Aufgabe a:
Übersetz aus der Rezension zu „Working Title“ den Satz „Handfester Power-Pop brennt sich sofort ein.“ ins Englische.

Nathan Gray – Working Title
Wenn Nathan Gray etwas aktuell nicht kennt, dann wohl kreatives Kargland. Vor zwei Jahren erschien sein prächtiges Solo-Debüt „Feral Hymns“, eine Mischung aus neuen Songs und Alleingang-Vertonungen von Exzerpten seiner diversen Bandprojekte, Anfang letzten Jahres ein grandioses Live-Paket. Von Wiederholungen hält Gray herzlich wenig, reizt nun den Bandsound – unter anderem von Boysetsfire– und Sisters Of Mercy-Mitgliedern unterstützt – aus und präsentiert mit „Working Title“ eine ermutigende Platte des Aufbäumens mit neuer musikalischer Vielschichtigkeit.
Das eröffnende, energische „In My Defense“ zeigt, wohin die Reise geht. Handfester, druckvoller Rock mit dezentem Punk-Edge und einem Hauch Melancholie entführt sofort in media res und rückt neben Grays Stimme auch ein Bündel bissiger Gitarren in den Mittelpunkt. Es geht um Neuanfänge, um den Kaltstart, und diese Hymne bringt alles für genau das mit. Im Titelsong „Working Title“, gemeinsam mit Chuck Ragan intoniert, fühlt man sich an eine etwas wuchtigere Antwort auf das Solo-Debüt erinnert. Mehr Strom, mehr Bandgefühl und mehr Kraft begleiten das Kleinod mit dem Hot Water Music-Frontmann.
Überhaupt packt dieses zweite Album mit seiner Vielschichtigkeit sofort zu. „Never Alone“, indirekt der LGBTQ-Community gewidmet, skizziert den Weg von der Orientierungslosigkeit zu ungeahnter Kraft auf dem Weg in die gesellschaftlichen Mitte nach. Handfester Power-Pop brennt sich sofort ein. Gray kann aber auch ruhiger und nachdenklicher. „Still Here“ sagt sich von der schweren Vergangenheit los und besingt persönlichen Wachstum, während die fragile Piano-Ballade „Refrain“ mit wiederkehrenden Problemen kämpft. Alte Dämonen lassen den Protagonisten nicht so recht los, doch stellt er sich diesen nun. Falls das zu ruhig sein sollte, reißen das fieberhafte „No Way“ und das leidenschaftliche „I’m A Lot“ sofort mit.

Vorliegendes Material:
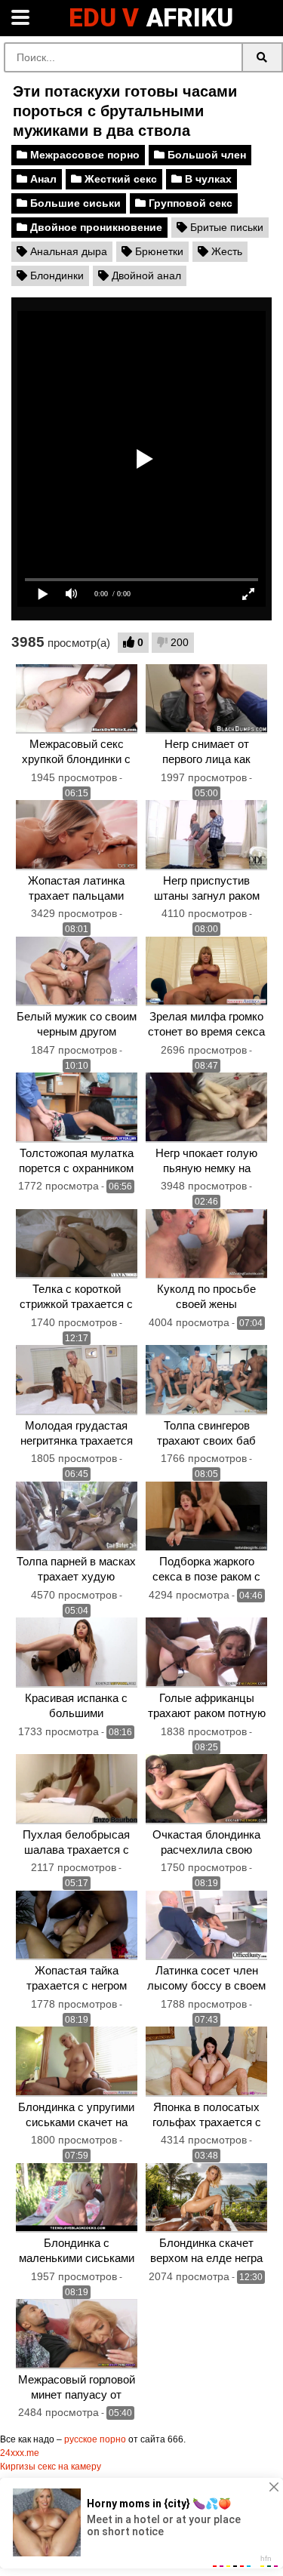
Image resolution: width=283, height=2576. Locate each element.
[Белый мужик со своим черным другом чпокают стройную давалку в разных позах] (76, 972)
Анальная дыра (67, 251)
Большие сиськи (74, 203)
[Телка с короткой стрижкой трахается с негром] (76, 1244)
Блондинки (55, 275)
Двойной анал (145, 275)
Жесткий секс (119, 179)
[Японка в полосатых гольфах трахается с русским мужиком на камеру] (206, 2062)
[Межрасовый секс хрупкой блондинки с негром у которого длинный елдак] (76, 699)
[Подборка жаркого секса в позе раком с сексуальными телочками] (206, 1517)
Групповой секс (189, 203)
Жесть (225, 251)
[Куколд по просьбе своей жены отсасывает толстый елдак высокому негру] (206, 1244)
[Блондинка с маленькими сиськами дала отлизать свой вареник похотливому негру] (76, 2198)
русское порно (95, 2439)
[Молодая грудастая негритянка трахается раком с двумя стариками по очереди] (76, 1380)
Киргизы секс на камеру (50, 2466)
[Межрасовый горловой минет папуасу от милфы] (76, 2334)
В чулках (207, 179)
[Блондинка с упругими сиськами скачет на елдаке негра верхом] (76, 2062)
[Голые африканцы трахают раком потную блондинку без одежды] (206, 1652)
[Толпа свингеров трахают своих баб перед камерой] (206, 1380)
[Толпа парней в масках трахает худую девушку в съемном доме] (76, 1517)
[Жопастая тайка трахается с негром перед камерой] (76, 1926)
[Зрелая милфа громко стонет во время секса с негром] (206, 972)
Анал (42, 179)
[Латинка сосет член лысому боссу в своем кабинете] (206, 1926)
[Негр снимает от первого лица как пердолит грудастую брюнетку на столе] (206, 699)
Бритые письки (225, 227)
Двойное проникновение (94, 227)
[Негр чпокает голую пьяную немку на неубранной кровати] (206, 1108)
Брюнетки (157, 251)
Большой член (205, 155)
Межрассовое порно (83, 155)
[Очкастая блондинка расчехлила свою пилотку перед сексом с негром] (206, 1789)
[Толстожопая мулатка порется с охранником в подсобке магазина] (76, 1108)
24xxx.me (19, 2453)
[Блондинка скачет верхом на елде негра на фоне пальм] (206, 2198)
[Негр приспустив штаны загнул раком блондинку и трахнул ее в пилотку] (206, 835)
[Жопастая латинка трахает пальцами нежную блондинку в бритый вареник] (76, 835)
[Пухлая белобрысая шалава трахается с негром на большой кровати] (76, 1789)
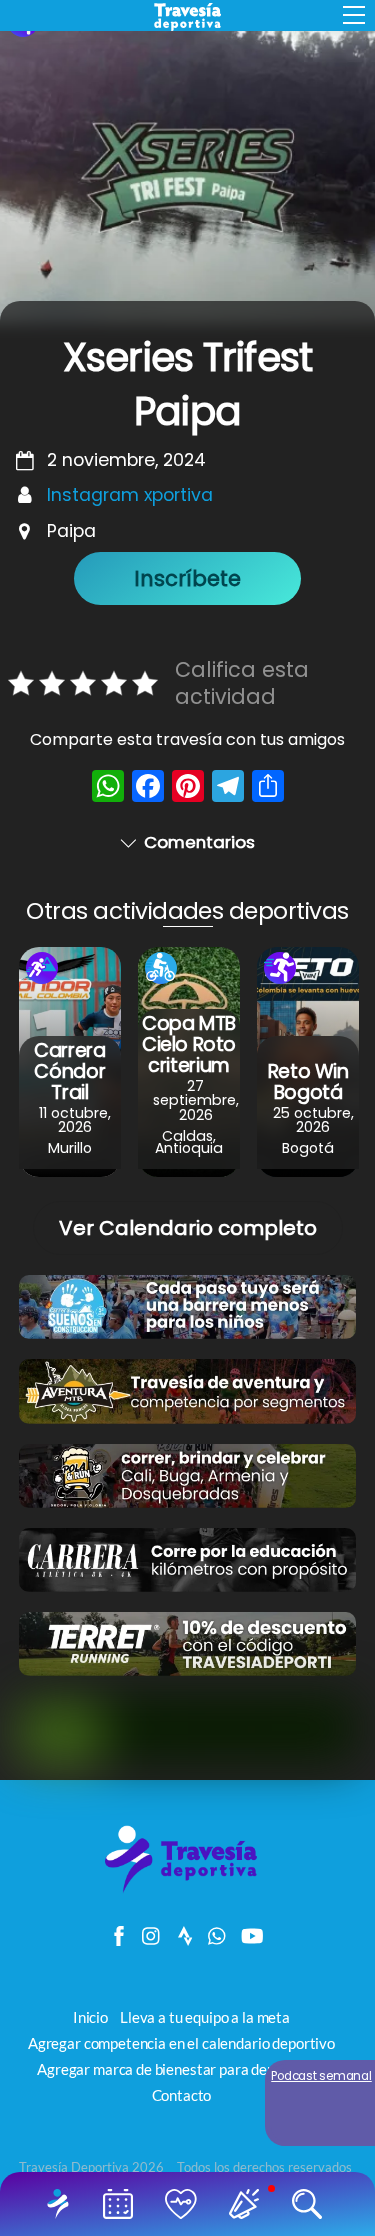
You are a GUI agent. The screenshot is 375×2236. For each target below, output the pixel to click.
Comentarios (199, 842)
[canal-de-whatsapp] (218, 1931)
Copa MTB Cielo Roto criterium (189, 1044)
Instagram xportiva (130, 495)
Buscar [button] (311, 2204)
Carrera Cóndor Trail (69, 1071)
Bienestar (185, 2204)
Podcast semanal (321, 2076)
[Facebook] (148, 788)
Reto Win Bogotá (308, 1082)
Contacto (182, 2095)
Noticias (248, 2204)
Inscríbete (187, 578)
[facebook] (119, 1931)
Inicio (62, 2204)
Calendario (122, 2204)
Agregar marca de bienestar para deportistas (181, 2069)
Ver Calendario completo (188, 1228)
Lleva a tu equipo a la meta (205, 2017)
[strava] (185, 1931)
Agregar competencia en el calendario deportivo (181, 2043)
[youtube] (251, 1931)
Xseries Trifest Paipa (187, 384)
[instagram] (152, 1931)
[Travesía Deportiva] (188, 1891)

Aufgabe b:
Gib die Einträge ab ihrem Anfang bis einschließlich der Zeile mit „Межрассовое порно (83, 155)“ als CSV mit den zwei Spalten „eingabe“ und „ausgabe“ aus. Pro Anfrage kommt eine Zeile mit ihrem Text und ihrer Antwort, jeweils in einem Feld mit Anführungszeichen, Zeilenumbrüche werden zu Leerzeichen, und die Bilder lässt du weg.

Lösung a:
Solid power pop sticks in your head immediately.

Lösung b:
eingabe,ausgabe
"Image resolution: width=283, height=2576. Locate each element. [Белый мужик со своим черным другом чпокают стройную давалку в разных позах]","(76, 972)"
"Анальная дыра","(67, 251)"
"Большие сиськи","(74, 203)"
"[Телка с короткой стрижкой трахается с негром]","(76, 1244)"
"Блондинки","(55, 275)"
"Двойной анал","(145, 275)"
"Жесткий секс","(119, 179)"
"[Японка в полосатых гольфах трахается с русским мужиком на камеру]","(206, 2062)"
"[Межрасовый секс хрупкой блондинки с негром у которого длинный елдак]","(76, 699)"
"[Подборка жаркого секса в позе раком с сексуальными телочками]","(206, 1517)"
"Групповой секс","(189, 203)"
"Жесть","(225, 251)"
"[Куколд по просьбе своей жены отсасывает толстый елдак высокому негру]","(206, 1244)"
"[Блондинка с маленькими сиськами дала отлизать свой вареник похотливому негру]","(76, 2198)"
"русское порно","(95, 2439)"
"[Молодая грудастая негритянка трахается раком с двумя стариками по очереди]","(76, 1380)"
"Киргизы секс на камеру","(50, 2466)"
"[Межрасовый горловой минет папуасу от милфы]","(76, 2334)"
"В чулках","(207, 179)"
"[Блондинка с упругими сиськами скачет на елдаке негра верхом]","(76, 2062)"
"[Голые африканцы трахают раком потную блондинку без одежды]","(206, 1652)"
"[Толпа свингеров трахают своих баб перед камерой]","(206, 1380)"
"[Толпа парней в масках трахает худую девушку в съемном доме]","(76, 1517)"
"[Жопастая тайка трахается с негром перед камерой]","(76, 1926)"
"[Зрелая милфа громко стонет во время секса с негром]","(206, 972)"
"Анал","(42, 179)"
"[Латинка сосет член лысому боссу в своем кабинете]","(206, 1926)"
"[Негр снимает от первого лица как пердолит грудастую брюнетку на столе]","(206, 699)"
"Бритые письки","(225, 227)"
"Двойное проникновение","(94, 227)"
"[Негр чпокает голую пьяную немку на неубранной кровати]","(206, 1108)"
"Брюнетки","(157, 251)"
"Большой член","(205, 155)"
"Межрассовое порно","(83, 155)"